PROBLEM DETAILS: Can you copy out every line of the material below, word for word and in the same order?

##### INPUT

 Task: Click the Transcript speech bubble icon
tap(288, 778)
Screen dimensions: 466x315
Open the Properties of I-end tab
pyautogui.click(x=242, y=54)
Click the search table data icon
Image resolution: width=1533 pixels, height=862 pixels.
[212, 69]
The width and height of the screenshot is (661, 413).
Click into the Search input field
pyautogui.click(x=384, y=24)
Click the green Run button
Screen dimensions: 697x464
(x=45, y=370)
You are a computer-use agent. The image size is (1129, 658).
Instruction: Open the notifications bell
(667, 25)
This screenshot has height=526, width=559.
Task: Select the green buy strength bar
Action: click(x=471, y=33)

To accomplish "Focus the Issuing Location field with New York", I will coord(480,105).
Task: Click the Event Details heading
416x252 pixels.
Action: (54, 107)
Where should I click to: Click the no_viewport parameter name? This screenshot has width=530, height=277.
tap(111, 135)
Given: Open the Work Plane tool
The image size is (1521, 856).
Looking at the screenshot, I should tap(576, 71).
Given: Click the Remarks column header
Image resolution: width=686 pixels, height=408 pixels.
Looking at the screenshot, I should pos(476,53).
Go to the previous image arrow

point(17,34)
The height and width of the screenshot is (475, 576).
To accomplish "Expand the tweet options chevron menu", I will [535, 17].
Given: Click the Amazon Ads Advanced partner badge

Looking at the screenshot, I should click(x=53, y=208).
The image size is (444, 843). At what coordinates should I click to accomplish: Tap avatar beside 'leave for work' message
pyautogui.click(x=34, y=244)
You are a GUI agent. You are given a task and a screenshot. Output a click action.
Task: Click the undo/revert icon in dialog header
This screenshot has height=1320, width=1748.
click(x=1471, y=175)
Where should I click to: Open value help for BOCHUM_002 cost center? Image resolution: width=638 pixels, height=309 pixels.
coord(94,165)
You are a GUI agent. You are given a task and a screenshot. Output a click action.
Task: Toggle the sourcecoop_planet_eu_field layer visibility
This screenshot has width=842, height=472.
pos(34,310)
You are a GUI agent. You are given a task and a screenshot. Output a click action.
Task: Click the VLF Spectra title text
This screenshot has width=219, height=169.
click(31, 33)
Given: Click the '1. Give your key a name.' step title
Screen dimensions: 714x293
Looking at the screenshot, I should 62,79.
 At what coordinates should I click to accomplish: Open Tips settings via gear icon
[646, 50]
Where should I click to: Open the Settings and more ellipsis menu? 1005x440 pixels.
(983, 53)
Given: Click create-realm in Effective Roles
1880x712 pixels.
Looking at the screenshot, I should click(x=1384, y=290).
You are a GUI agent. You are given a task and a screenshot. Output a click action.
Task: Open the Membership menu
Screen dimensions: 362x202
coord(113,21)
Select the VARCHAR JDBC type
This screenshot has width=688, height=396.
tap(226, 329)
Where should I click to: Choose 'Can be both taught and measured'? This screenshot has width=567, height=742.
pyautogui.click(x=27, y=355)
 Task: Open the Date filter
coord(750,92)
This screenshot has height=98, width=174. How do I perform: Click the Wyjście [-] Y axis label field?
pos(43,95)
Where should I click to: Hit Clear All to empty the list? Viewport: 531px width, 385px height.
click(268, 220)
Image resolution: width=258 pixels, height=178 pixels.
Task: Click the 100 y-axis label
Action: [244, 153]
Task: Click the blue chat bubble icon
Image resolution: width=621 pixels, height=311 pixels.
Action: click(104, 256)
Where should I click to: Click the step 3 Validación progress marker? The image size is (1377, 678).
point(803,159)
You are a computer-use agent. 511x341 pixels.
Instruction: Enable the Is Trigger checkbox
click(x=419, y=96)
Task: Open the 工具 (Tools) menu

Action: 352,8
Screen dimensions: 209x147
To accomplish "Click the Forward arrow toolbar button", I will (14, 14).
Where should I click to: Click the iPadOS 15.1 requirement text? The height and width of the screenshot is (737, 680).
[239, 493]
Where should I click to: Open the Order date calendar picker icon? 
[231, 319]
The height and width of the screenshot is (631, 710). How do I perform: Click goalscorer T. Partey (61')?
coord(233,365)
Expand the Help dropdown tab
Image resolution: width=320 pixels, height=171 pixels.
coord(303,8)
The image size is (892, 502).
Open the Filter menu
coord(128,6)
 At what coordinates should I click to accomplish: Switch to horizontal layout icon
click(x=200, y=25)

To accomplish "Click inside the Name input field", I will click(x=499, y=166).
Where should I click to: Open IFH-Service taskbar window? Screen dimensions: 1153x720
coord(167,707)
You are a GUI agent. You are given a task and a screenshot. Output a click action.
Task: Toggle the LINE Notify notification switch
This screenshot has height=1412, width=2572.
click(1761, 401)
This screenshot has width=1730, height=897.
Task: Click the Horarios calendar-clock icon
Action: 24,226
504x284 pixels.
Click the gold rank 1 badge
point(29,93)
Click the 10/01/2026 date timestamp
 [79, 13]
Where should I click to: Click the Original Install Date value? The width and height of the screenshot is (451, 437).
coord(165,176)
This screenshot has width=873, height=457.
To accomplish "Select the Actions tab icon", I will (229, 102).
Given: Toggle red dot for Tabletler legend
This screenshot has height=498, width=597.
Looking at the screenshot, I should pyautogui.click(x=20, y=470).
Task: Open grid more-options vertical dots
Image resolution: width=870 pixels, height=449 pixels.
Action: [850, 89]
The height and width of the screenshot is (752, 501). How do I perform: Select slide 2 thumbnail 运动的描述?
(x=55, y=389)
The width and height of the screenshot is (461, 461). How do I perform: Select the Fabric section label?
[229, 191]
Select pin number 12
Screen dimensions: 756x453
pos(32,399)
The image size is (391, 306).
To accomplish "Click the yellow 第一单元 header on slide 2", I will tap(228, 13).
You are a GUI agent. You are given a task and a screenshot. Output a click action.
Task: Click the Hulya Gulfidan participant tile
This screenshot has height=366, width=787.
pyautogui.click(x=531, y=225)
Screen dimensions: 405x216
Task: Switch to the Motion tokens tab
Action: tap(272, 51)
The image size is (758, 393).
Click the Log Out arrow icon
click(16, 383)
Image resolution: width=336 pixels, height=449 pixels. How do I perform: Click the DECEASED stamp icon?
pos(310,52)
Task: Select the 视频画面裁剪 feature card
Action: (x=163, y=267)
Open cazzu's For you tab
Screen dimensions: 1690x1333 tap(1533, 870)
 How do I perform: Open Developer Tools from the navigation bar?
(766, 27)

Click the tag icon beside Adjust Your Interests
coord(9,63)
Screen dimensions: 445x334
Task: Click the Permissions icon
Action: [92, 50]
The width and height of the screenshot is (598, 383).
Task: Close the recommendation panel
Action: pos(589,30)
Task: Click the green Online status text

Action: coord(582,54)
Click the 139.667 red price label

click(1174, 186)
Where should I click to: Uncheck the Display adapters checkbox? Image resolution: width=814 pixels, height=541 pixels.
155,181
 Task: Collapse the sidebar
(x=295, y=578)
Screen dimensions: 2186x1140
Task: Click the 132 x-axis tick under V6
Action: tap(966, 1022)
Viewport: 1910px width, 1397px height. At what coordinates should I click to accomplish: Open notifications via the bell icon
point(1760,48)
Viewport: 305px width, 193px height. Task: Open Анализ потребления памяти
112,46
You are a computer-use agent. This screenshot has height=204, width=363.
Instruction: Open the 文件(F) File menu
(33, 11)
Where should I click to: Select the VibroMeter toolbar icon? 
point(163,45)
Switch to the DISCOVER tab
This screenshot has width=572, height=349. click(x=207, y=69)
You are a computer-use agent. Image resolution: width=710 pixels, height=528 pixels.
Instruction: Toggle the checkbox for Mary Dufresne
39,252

##########

TASK SOLUTION:
 Task: Click the Transcript speech bubble icon
tap(288, 778)
Screen dimensions: 466x315
Open the Properties of I-end tab
pyautogui.click(x=242, y=54)
Click the search table data icon
Image resolution: width=1533 pixels, height=862 pixels.
[212, 69]
The width and height of the screenshot is (661, 413).
Click into the Search input field
pyautogui.click(x=384, y=24)
Click the green Run button
Screen dimensions: 697x464
(x=45, y=370)
You are a computer-use agent. The image size is (1129, 658).
Instruction: Open the notifications bell
(667, 25)
This screenshot has height=526, width=559.
Task: Select the green buy strength bar
Action: click(x=471, y=33)

To accomplish "Focus the Issuing Location field with New York", I will coord(480,105).
Task: Click the Event Details heading
416x252 pixels.
Action: (54, 107)
Where should I click to: Click the no_viewport parameter name? This screenshot has width=530, height=277.
tap(111, 135)
Given: Open the Work Plane tool
The image size is (1521, 856).
Looking at the screenshot, I should tap(576, 71).
Given: Click the Remarks column header
Image resolution: width=686 pixels, height=408 pixels.
Looking at the screenshot, I should pos(476,53).
Go to the previous image arrow

point(17,34)
The height and width of the screenshot is (475, 576).
To accomplish "Expand the tweet options chevron menu", I will [535, 17].
Given: Click the Amazon Ads Advanced partner badge

Looking at the screenshot, I should click(x=53, y=208).
The image size is (444, 843). At what coordinates should I click to accomplish: Tap avatar beside 'leave for work' message
pyautogui.click(x=34, y=244)
You are a GUI agent. You are given a task and a screenshot. Output a click action.
Task: Click the undo/revert icon in dialog header
This screenshot has height=1320, width=1748.
click(x=1471, y=175)
Where should I click to: Open value help for BOCHUM_002 cost center? Image resolution: width=638 pixels, height=309 pixels.
coord(94,165)
You are a GUI agent. You are given a task and a screenshot. Output a click action.
Task: Toggle the sourcecoop_planet_eu_field layer visibility
This screenshot has width=842, height=472.
pos(34,310)
You are a GUI agent. You are given a task and a screenshot. Output a click action.
Task: Click the VLF Spectra title text
This screenshot has width=219, height=169.
click(31, 33)
Given: Click the '1. Give your key a name.' step title
Screen dimensions: 714x293
Looking at the screenshot, I should 62,79.
 At what coordinates should I click to accomplish: Open Tips settings via gear icon
[646, 50]
Where should I click to: Open the Settings and more ellipsis menu? 1005x440 pixels.
(983, 53)
Given: Click create-realm in Effective Roles
1880x712 pixels.
Looking at the screenshot, I should click(x=1384, y=290).
You are a GUI agent. You are given a task and a screenshot. Output a click action.
Task: Open the Membership menu
Screen dimensions: 362x202
coord(113,21)
Select the VARCHAR JDBC type
This screenshot has width=688, height=396.
tap(226, 329)
Where should I click to: Choose 'Can be both taught and measured'? This screenshot has width=567, height=742.
pyautogui.click(x=27, y=355)
 Task: Open the Date filter
coord(750,92)
This screenshot has height=98, width=174. How do I perform: Click the Wyjście [-] Y axis label field?
pos(43,95)
Where should I click to: Hit Clear All to empty the list? Viewport: 531px width, 385px height.
click(268, 220)
Image resolution: width=258 pixels, height=178 pixels.
Task: Click the 100 y-axis label
Action: [244, 153]
Task: Click the blue chat bubble icon
Image resolution: width=621 pixels, height=311 pixels.
Action: click(104, 256)
Where should I click to: Click the step 3 Validación progress marker? The image size is (1377, 678).
point(803,159)
You are a computer-use agent. 511x341 pixels.
Instruction: Enable the Is Trigger checkbox
click(x=419, y=96)
Task: Open the 工具 (Tools) menu

Action: 352,8
Screen dimensions: 209x147
To accomplish "Click the Forward arrow toolbar button", I will (14, 14).
Where should I click to: Click the iPadOS 15.1 requirement text? The height and width of the screenshot is (737, 680).
[239, 493]
Where should I click to: Open the Order date calendar picker icon? 
[231, 319]
The height and width of the screenshot is (631, 710). How do I perform: Click goalscorer T. Partey (61')?
coord(233,365)
Expand the Help dropdown tab
Image resolution: width=320 pixels, height=171 pixels.
coord(303,8)
The image size is (892, 502).
Open the Filter menu
coord(128,6)
 At what coordinates should I click to accomplish: Switch to horizontal layout icon
click(x=200, y=25)

To accomplish "Click inside the Name input field", I will click(x=499, y=166).
Where should I click to: Open IFH-Service taskbar window? Screen dimensions: 1153x720
coord(167,707)
You are a GUI agent. You are given a task and a screenshot. Output a click action.
Task: Toggle the LINE Notify notification switch
This screenshot has height=1412, width=2572.
click(1761, 401)
This screenshot has width=1730, height=897.
Task: Click the Horarios calendar-clock icon
Action: 24,226
504x284 pixels.
Click the gold rank 1 badge
point(29,93)
Click the 10/01/2026 date timestamp
 [79, 13]
Where should I click to: Click the Original Install Date value? The width and height of the screenshot is (451, 437).
coord(165,176)
This screenshot has width=873, height=457.
To accomplish "Select the Actions tab icon", I will (229, 102).
Given: Toggle red dot for Tabletler legend
This screenshot has height=498, width=597.
Looking at the screenshot, I should pyautogui.click(x=20, y=470).
Task: Open grid more-options vertical dots
Image resolution: width=870 pixels, height=449 pixels.
Action: [850, 89]
The height and width of the screenshot is (752, 501). How do I perform: Select slide 2 thumbnail 运动的描述?
(x=55, y=389)
The width and height of the screenshot is (461, 461). How do I perform: Select the Fabric section label?
[229, 191]
Select pin number 12
Screen dimensions: 756x453
pos(32,399)
The image size is (391, 306).
To accomplish "Click the yellow 第一单元 header on slide 2", I will tap(228, 13).
You are a GUI agent. You are given a task and a screenshot. Output a click action.
Task: Click the Hulya Gulfidan participant tile
This screenshot has height=366, width=787.
pyautogui.click(x=531, y=225)
Screen dimensions: 405x216
Task: Switch to the Motion tokens tab
Action: tap(272, 51)
The image size is (758, 393).
Click the Log Out arrow icon
click(16, 383)
Image resolution: width=336 pixels, height=449 pixels. How do I perform: Click the DECEASED stamp icon?
pos(310,52)
Task: Select the 视频画面裁剪 feature card
Action: (x=163, y=267)
Open cazzu's For you tab
Screen dimensions: 1690x1333 tap(1533, 870)
 How do I perform: Open Developer Tools from the navigation bar?
(766, 27)

Click the tag icon beside Adjust Your Interests
coord(9,63)
Screen dimensions: 445x334
Task: Click the Permissions icon
Action: [92, 50]
The width and height of the screenshot is (598, 383).
Task: Close the recommendation panel
Action: pos(589,30)
Task: Click the green Online status text

Action: coord(582,54)
Click the 139.667 red price label

click(1174, 186)
Where should I click to: Uncheck the Display adapters checkbox? Image resolution: width=814 pixels, height=541 pixels.
155,181
 Task: Collapse the sidebar
(x=295, y=578)
Screen dimensions: 2186x1140
Task: Click the 132 x-axis tick under V6
Action: tap(966, 1022)
Viewport: 1910px width, 1397px height. At what coordinates should I click to accomplish: Open notifications via the bell icon
point(1760,48)
Viewport: 305px width, 193px height. Task: Open Анализ потребления памяти
112,46
You are a computer-use agent. This screenshot has height=204, width=363.
Instruction: Open the 文件(F) File menu
(33, 11)
Where should I click to: Select the VibroMeter toolbar icon? 
point(163,45)
Switch to the DISCOVER tab
This screenshot has width=572, height=349. click(x=207, y=69)
You are a computer-use agent. Image resolution: width=710 pixels, height=528 pixels.
Instruction: Toggle the checkbox for Mary Dufresne
39,252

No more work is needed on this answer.